(Document text)

But short of that happening anytime soon, one other approach would be to set up a consultation with an experienced Los Angeles bankruptcy attorney who can provide legal advice relating to your finances. There are ways for consumers to get help on how to get finances in order in this tough economic climate.

One of the biggest problems in the Los Angeles area has been a lack of well-paying and full-time jobs. The Los Angeles Times recently reported that the unemployment rate dropped to 11.3 percent in November, the fourth straight month the state's number has dipped. But the nation's rate is 8.6 percent, well below California's number.

Job loss has been a problem for many Americans. A huge chunk of job-seekers have been out of work for months at a time. In that period, many people have had major debt problems that they have never had to deal with before. Some families who haven't had to consider debt management issues before are now staring them straight in the eye.

But there are some ways to help. One New Year's resolution to attempt to keep is working on your financial future and attempting to make some positive changes that could provide for a better lifestyle.

Cut back on unhealthy habits that increase insurance premiums
Studies show that smokers pay about 14 percent more than other health insurance policyholders, while people who are obese pay a whopping 22.6 percent more than others. Cutting back on unhealthy food choices and habits, and quitting smoking can put some extra cash in your pocket.

(End Document text)
(Supplied entries)

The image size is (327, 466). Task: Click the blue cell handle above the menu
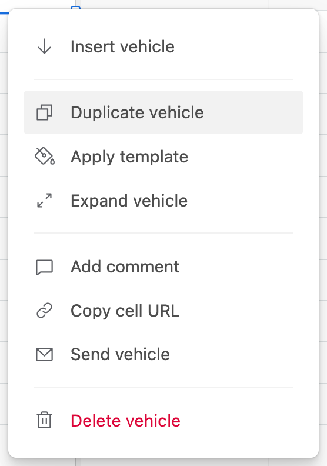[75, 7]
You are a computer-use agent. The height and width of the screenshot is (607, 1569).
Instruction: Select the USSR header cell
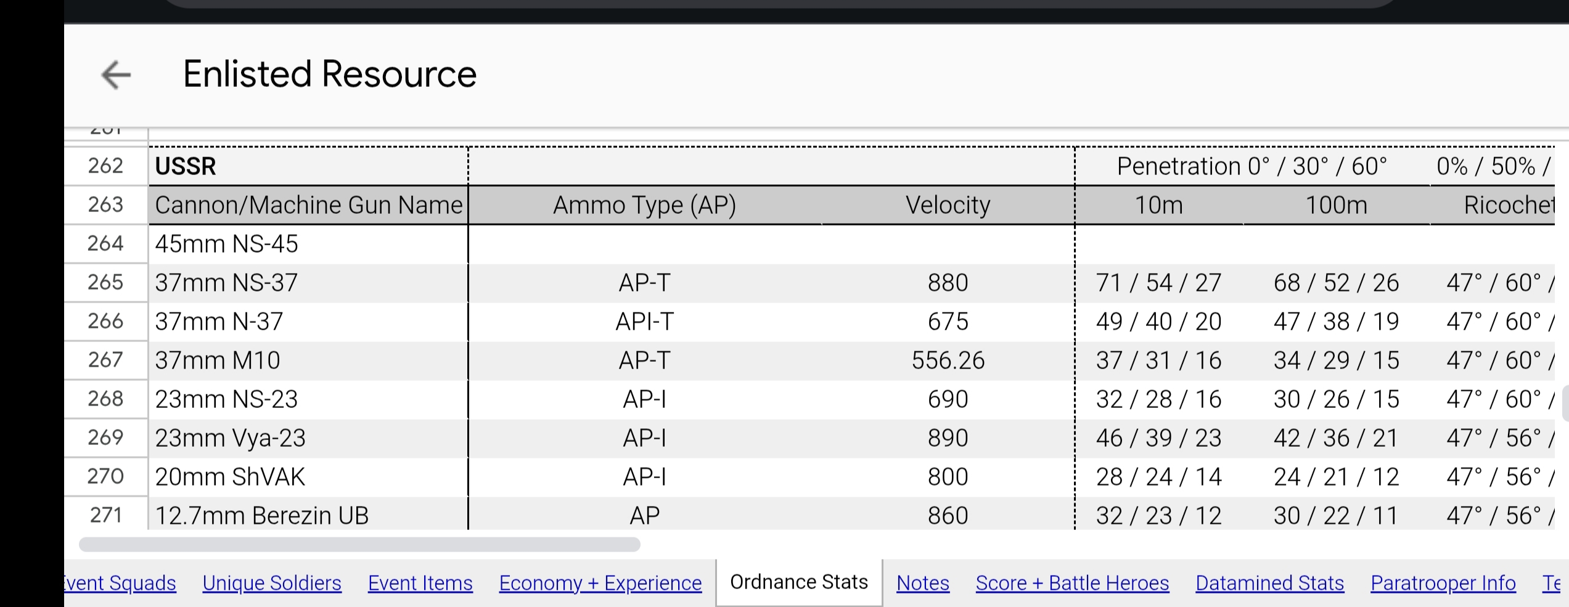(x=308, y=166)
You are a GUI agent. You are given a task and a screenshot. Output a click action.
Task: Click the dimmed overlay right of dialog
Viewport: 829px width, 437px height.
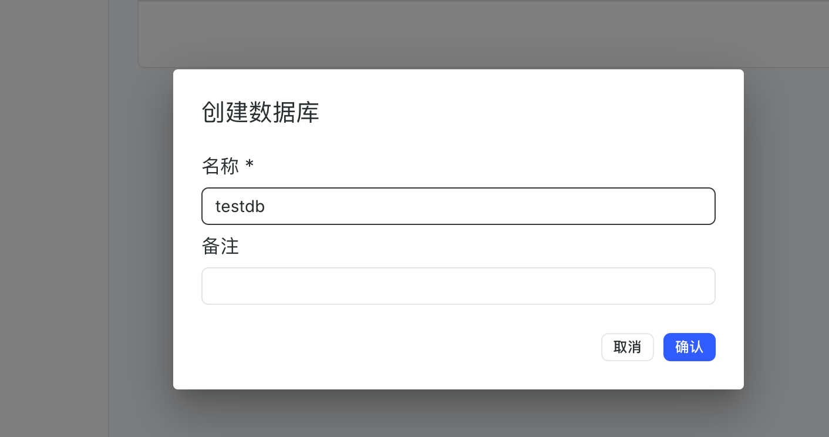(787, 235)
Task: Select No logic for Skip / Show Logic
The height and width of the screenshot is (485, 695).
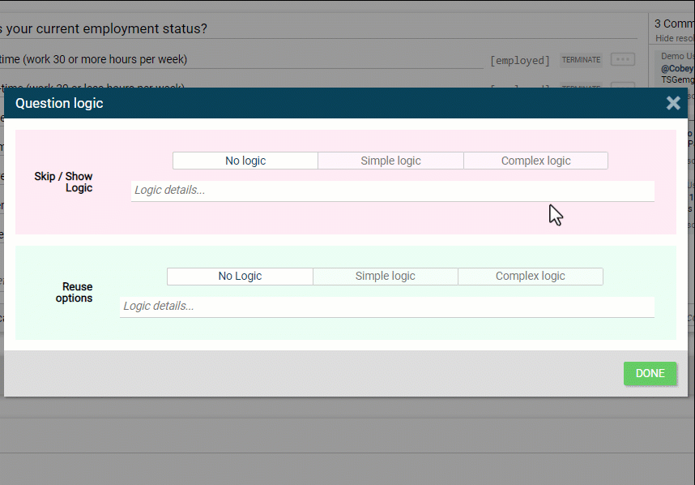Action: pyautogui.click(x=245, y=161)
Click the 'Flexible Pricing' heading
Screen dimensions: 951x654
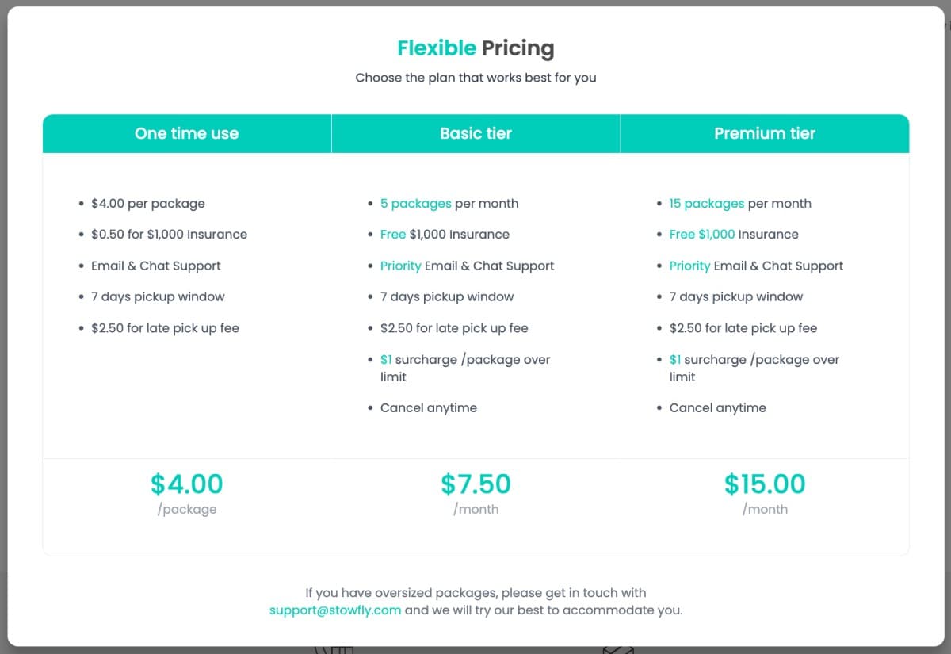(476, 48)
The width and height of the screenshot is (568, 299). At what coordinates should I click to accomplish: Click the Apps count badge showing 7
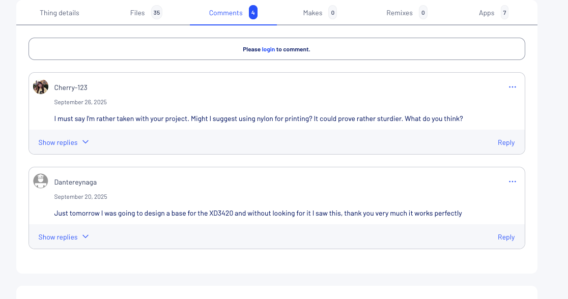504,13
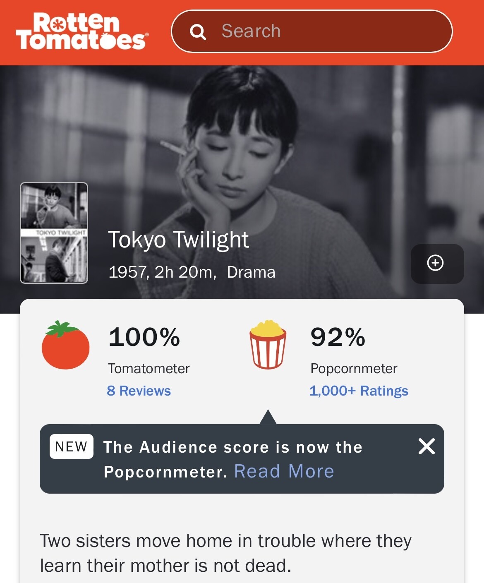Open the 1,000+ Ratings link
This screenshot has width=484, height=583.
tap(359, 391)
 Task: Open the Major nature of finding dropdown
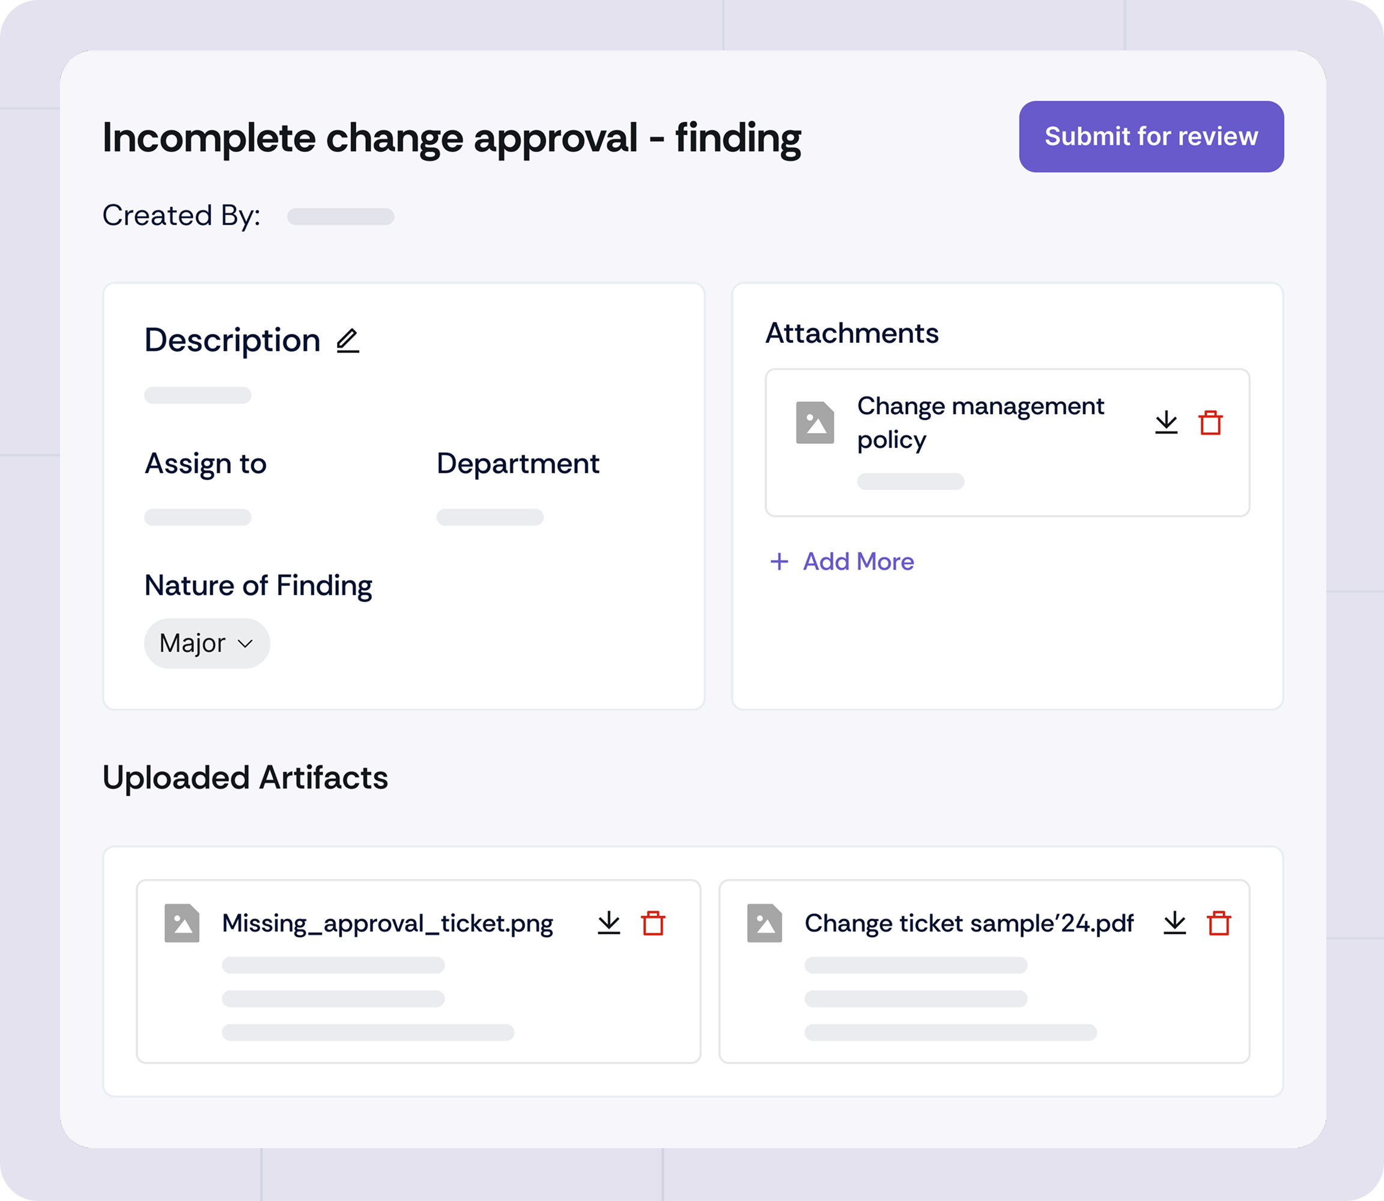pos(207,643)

(End Supplied entries)

Questions:
1 > Please list every percentage figure given in the text on Los Angeles finances.
2 > Carry on the text on Los Angeles finances from its final sentence.

Results for each task:
1 > 11.3 percent, 8.6 percent, 14 percent, 22.6 percent

2 >
Shop smarter
Some people are hooked on name brands, but consider trying generics to help save a few bucks and see how it works out. In most cases, they are cheaper and provide equal quality and nutrition.

Use technology to your advantage
Simplify your budget by setting up online accounts and automatic bill pay instead of having to write checks and buy stamps.

Get smarter about money
Don't keep your head in the sand about money issues. Rather, study up so you know how you can invest and make a buck or two.

Plan for the unexpected
Major, unexpected events can thrust people into debt. Put together a savings account and maintain it for bad times.

Pay down your debt
Avoid late fees and high interest rates by paying down the debt with the highest interest rate. This can save you money in the long run.

Create a basic budget
It doesn't have to be complex, but spending without knowing your income is a recipe for disaster. Monitor your progress.